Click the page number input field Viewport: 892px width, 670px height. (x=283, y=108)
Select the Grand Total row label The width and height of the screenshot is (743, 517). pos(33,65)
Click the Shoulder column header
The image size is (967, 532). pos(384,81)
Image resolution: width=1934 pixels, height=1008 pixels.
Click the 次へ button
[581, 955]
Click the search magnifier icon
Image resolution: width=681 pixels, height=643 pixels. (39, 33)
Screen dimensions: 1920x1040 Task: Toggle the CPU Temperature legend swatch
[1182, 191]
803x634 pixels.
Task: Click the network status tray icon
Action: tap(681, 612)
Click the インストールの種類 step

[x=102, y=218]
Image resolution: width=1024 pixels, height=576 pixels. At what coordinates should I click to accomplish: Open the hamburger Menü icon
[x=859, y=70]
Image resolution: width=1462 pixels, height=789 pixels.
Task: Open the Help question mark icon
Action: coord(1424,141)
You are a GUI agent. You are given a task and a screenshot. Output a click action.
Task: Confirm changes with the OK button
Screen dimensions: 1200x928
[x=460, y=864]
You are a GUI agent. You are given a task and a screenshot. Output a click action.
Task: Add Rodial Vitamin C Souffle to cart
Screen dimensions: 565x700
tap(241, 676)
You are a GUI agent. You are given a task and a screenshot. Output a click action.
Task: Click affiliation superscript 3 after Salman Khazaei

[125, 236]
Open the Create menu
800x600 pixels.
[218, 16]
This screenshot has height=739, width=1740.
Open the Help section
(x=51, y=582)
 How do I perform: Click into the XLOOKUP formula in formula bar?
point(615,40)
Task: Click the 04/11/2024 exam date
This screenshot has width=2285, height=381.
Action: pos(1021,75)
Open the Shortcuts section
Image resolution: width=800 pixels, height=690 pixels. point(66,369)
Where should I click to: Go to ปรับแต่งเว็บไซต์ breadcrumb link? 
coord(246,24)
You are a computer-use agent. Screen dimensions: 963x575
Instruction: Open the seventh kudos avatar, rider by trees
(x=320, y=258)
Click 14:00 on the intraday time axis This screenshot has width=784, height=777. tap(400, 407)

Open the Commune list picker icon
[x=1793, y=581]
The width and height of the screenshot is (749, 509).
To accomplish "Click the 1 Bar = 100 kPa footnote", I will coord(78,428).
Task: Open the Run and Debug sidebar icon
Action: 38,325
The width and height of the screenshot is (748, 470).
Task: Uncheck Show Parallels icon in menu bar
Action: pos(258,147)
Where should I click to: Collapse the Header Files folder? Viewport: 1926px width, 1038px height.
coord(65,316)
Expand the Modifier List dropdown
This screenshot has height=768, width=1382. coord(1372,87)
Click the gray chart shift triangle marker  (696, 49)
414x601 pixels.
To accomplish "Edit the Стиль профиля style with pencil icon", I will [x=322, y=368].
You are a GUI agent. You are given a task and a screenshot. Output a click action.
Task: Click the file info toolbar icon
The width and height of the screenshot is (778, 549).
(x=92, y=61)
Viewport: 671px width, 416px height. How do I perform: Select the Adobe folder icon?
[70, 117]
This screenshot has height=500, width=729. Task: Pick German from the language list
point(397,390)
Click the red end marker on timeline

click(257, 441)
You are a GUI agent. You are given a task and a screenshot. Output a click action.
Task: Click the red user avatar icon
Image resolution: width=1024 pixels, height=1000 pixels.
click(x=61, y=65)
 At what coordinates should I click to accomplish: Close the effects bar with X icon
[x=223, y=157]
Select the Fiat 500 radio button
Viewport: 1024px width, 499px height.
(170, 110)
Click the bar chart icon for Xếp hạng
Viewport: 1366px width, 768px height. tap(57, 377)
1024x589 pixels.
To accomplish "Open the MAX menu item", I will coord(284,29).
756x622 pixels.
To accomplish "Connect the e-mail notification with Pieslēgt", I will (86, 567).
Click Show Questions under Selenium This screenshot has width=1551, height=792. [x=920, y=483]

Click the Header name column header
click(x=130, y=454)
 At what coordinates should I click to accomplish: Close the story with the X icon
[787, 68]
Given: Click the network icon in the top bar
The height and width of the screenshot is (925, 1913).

=======

### Activity
Once you find the line containing "The width and height of the screenshot is (749, 509).", stop: reproduce exactly that line and every line of the data before it, and nothing else.

### Exercise response
Click the page number input field Viewport: 892px width, 670px height. (x=283, y=108)
Select the Grand Total row label The width and height of the screenshot is (743, 517). pos(33,65)
Click the Shoulder column header
The image size is (967, 532). pos(384,81)
Image resolution: width=1934 pixels, height=1008 pixels.
Click the 次へ button
[581, 955]
Click the search magnifier icon
Image resolution: width=681 pixels, height=643 pixels. (39, 33)
Screen dimensions: 1920x1040 Task: Toggle the CPU Temperature legend swatch
[1182, 191]
803x634 pixels.
Task: Click the network status tray icon
Action: tap(681, 612)
Click the インストールの種類 step

[x=102, y=218]
Image resolution: width=1024 pixels, height=576 pixels. At what coordinates should I click to accomplish: Open the hamburger Menü icon
[x=859, y=70]
Image resolution: width=1462 pixels, height=789 pixels.
Task: Open the Help question mark icon
Action: coord(1424,141)
You are a GUI agent. You are given a task and a screenshot. Output a click action.
Task: Confirm changes with the OK button
Screen dimensions: 1200x928
[x=460, y=864]
You are a GUI agent. You are given a task and a screenshot. Output a click action.
Task: Add Rodial Vitamin C Souffle to cart
Screen dimensions: 565x700
tap(241, 676)
You are a GUI agent. You are given a task and a screenshot. Output a click action.
Task: Click affiliation superscript 3 after Salman Khazaei

[125, 236]
Open the Create menu
800x600 pixels.
[218, 16]
This screenshot has height=739, width=1740.
Open the Help section
(x=51, y=582)
 How do I perform: Click into the XLOOKUP formula in formula bar?
point(615,40)
Task: Click the 04/11/2024 exam date
This screenshot has width=2285, height=381.
Action: pos(1021,75)
Open the Shortcuts section
Image resolution: width=800 pixels, height=690 pixels. point(66,369)
Where should I click to: Go to ปรับแต่งเว็บไซต์ breadcrumb link? 
coord(246,24)
You are a computer-use agent. Screen dimensions: 963x575
Instruction: Open the seventh kudos avatar, rider by trees
(x=320, y=258)
Click 14:00 on the intraday time axis This screenshot has width=784, height=777. tap(400, 407)

Open the Commune list picker icon
[x=1793, y=581]
The width and height of the screenshot is (749, 509).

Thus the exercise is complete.